Assignment
For the material below, return exactly the lines starting at the line containing "View All Agents (1431, 1692)" and ending at the line containing "Learn More About This Division (301, 781)", both ends included, and no others.

# # # # #

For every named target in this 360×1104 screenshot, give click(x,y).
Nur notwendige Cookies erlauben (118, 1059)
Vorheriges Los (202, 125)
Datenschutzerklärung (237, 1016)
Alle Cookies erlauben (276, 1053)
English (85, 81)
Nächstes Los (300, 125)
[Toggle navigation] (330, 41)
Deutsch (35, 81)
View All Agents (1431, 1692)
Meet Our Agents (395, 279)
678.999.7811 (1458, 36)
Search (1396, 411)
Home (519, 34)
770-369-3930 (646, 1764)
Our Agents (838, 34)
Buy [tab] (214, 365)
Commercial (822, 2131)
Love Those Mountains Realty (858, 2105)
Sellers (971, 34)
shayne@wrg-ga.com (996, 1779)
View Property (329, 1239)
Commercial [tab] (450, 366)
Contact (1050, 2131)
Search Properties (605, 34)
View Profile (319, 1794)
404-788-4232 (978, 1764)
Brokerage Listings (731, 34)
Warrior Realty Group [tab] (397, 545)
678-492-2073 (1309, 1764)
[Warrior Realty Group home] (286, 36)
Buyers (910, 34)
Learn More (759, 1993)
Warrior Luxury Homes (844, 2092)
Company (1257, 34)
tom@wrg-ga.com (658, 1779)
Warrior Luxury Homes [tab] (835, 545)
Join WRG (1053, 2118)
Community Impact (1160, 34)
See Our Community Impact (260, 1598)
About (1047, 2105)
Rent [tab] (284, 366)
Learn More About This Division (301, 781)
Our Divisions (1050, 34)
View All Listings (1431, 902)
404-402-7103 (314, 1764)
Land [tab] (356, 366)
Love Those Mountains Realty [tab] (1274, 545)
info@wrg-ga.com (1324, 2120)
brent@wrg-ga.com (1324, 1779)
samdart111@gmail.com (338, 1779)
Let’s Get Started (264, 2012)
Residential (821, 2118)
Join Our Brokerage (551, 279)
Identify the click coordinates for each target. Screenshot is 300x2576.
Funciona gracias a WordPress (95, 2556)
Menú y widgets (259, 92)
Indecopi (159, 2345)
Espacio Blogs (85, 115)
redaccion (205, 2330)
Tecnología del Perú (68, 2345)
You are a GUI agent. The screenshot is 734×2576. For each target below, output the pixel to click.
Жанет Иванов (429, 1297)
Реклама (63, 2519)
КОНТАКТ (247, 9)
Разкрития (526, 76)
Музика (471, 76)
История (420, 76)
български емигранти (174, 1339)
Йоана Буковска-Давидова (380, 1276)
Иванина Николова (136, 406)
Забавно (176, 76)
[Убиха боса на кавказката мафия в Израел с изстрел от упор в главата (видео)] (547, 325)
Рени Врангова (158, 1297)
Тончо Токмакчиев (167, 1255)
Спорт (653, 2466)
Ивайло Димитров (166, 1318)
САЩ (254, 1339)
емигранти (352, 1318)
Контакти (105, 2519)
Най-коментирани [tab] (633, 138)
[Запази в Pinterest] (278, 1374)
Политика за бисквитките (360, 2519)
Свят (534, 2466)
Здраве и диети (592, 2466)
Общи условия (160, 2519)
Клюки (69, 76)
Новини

# # # # #

Exercise result
View All Agents (1431, 1692)
Meet Our Agents (395, 279)
678.999.7811 (1458, 36)
Search (1396, 411)
Home (519, 34)
770-369-3930 (646, 1764)
Our Agents (838, 34)
Buy [tab] (214, 365)
Commercial (822, 2131)
Love Those Mountains Realty (858, 2105)
Sellers (971, 34)
shayne@wrg-ga.com (996, 1779)
View Property (329, 1239)
Commercial [tab] (450, 366)
Contact (1050, 2131)
Search Properties (605, 34)
View Profile (319, 1794)
404-788-4232 (978, 1764)
Brokerage Listings (731, 34)
Warrior Realty Group [tab] (397, 545)
678-492-2073 (1309, 1764)
[Warrior Realty Group home] (286, 36)
Buyers (910, 34)
Learn More (759, 1993)
Warrior Luxury Homes (844, 2092)
Company (1257, 34)
tom@wrg-ga.com (658, 1779)
Warrior Luxury Homes [tab] (835, 545)
Join WRG (1053, 2118)
Community Impact (1160, 34)
See Our Community Impact (260, 1598)
About (1047, 2105)
Rent [tab] (284, 366)
Learn More About This Division (301, 781)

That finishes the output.